More than 100,000 people have signed Nicola Thorp’s petition to “Make it illegal for a company to require women to wear high heels at work” as it's still legal in the UK for a company to require female members of staff to wear high heels at work against their will. The petition argues that the dress code laws should be changed so that women have the option to wear flat formal shoes at work, if they wish.
In the meantime, the nation is now publicly having its own debate about whether an organisation with policies such as this, are an organisation they would like to work for. It could portray a level of inflexibility; and render a company being labelled out-dated and sexist.
I have personally been working with a number of employers who are focusing their efforts on developing their employer brand lately. With the current war for top talent, organisations are keen to portray themselves in various lights including diverse, flexible and supportive of equal pay. Therefore, to truly live their values and culture, do organisations also need to be slightly more flexible with dress code policy? Flexibility and a forward thinking environment is a huge tick box for attracting females, millennials, men with families and frankly anyone who wants to be rewarded for working hard and prioritising their own time.

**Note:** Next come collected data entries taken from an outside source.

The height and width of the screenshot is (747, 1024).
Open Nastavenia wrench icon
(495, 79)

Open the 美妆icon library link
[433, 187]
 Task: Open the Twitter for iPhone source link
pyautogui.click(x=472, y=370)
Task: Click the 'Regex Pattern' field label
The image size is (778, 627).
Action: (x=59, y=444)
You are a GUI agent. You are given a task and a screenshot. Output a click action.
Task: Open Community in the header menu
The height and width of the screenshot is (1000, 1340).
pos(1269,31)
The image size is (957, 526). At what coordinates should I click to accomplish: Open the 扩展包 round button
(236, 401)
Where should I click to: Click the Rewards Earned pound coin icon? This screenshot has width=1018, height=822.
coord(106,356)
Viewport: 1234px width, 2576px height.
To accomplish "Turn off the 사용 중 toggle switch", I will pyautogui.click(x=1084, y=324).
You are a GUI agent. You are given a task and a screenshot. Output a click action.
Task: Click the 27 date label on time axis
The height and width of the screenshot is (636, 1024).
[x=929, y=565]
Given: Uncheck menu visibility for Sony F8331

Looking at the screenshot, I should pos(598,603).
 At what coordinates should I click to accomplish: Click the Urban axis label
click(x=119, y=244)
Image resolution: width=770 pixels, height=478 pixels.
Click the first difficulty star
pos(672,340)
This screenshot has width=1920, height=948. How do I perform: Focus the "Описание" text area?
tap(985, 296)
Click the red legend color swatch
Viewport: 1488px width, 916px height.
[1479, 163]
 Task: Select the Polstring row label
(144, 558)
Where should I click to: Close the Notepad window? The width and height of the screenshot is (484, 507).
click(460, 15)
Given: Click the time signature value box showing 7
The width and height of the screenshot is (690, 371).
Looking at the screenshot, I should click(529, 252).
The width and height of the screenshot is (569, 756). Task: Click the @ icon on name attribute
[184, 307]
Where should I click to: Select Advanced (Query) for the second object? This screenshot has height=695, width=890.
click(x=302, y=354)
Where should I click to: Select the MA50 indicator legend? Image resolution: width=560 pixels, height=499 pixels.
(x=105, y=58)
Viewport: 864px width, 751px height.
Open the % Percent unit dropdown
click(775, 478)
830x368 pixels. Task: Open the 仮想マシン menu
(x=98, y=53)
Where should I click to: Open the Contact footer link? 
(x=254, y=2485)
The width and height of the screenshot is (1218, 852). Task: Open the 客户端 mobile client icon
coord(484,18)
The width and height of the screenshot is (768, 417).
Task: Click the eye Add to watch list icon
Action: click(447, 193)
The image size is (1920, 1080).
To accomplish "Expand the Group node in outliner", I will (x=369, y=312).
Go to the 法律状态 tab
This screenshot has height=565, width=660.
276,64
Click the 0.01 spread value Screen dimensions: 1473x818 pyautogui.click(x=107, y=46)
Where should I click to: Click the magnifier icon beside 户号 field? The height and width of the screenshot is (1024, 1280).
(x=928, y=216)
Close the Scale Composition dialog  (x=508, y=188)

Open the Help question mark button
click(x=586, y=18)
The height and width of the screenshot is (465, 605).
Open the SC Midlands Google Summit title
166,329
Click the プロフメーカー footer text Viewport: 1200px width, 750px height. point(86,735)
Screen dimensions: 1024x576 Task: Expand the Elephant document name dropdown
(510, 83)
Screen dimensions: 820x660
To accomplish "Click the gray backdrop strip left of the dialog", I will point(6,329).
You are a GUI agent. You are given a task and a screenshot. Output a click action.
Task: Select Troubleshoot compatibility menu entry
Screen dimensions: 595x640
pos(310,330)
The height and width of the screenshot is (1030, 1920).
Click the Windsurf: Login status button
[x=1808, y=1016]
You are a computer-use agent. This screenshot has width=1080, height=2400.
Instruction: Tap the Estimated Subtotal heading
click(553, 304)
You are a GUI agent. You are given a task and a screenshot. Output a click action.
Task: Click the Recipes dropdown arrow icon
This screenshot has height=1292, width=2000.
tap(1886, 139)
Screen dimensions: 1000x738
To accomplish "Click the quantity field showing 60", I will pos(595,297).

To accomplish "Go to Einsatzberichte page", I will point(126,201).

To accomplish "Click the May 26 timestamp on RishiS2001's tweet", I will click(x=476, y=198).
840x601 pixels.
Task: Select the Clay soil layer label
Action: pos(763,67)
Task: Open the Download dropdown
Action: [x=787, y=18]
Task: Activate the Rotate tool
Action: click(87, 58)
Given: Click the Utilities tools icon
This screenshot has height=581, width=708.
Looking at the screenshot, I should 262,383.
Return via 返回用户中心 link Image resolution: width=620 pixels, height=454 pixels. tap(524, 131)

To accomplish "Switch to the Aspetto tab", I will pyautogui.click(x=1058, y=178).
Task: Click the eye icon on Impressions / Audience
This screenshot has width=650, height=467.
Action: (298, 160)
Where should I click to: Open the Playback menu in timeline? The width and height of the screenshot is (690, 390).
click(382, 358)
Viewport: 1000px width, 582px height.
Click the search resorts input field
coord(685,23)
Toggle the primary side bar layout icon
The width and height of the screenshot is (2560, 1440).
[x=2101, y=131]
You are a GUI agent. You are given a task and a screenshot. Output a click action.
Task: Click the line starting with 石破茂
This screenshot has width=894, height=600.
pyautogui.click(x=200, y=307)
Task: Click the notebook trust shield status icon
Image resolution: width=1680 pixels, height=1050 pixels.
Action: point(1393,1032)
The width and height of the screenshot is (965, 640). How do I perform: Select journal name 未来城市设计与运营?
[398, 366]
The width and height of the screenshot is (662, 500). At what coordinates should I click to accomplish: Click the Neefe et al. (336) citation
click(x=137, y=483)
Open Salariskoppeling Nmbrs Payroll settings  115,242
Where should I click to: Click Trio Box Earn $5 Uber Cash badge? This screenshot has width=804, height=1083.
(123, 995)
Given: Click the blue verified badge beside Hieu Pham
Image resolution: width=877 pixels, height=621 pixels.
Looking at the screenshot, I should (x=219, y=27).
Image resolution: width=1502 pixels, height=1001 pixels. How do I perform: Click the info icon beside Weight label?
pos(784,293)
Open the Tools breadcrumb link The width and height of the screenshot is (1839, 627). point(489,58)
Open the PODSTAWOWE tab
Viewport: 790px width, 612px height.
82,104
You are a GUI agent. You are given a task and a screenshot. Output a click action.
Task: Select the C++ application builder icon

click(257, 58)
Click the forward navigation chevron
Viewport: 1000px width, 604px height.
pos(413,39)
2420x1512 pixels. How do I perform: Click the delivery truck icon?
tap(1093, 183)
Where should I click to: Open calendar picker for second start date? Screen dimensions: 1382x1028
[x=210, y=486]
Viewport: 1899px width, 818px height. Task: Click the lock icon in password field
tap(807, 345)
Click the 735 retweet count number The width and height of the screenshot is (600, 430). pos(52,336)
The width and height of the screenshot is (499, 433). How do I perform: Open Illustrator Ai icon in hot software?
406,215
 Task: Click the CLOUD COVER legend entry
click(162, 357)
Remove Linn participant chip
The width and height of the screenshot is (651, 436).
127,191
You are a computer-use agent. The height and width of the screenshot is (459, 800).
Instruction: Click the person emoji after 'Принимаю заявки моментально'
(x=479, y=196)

I appreciate that it is important for organisations to portray a professional environment to their clients. There is often little need to consider health and safety of clothes within a professional services environment and often there is more of a focus on reflecting a corporate image to the outside world and clients. As individuals we are all subject to unconscious bias and obviously there is a need to wear smart work attire. However I would certainly argue that a flat shoe can look far more professional than some of the various types of heels I have seen in the workplace... polished is better than platform!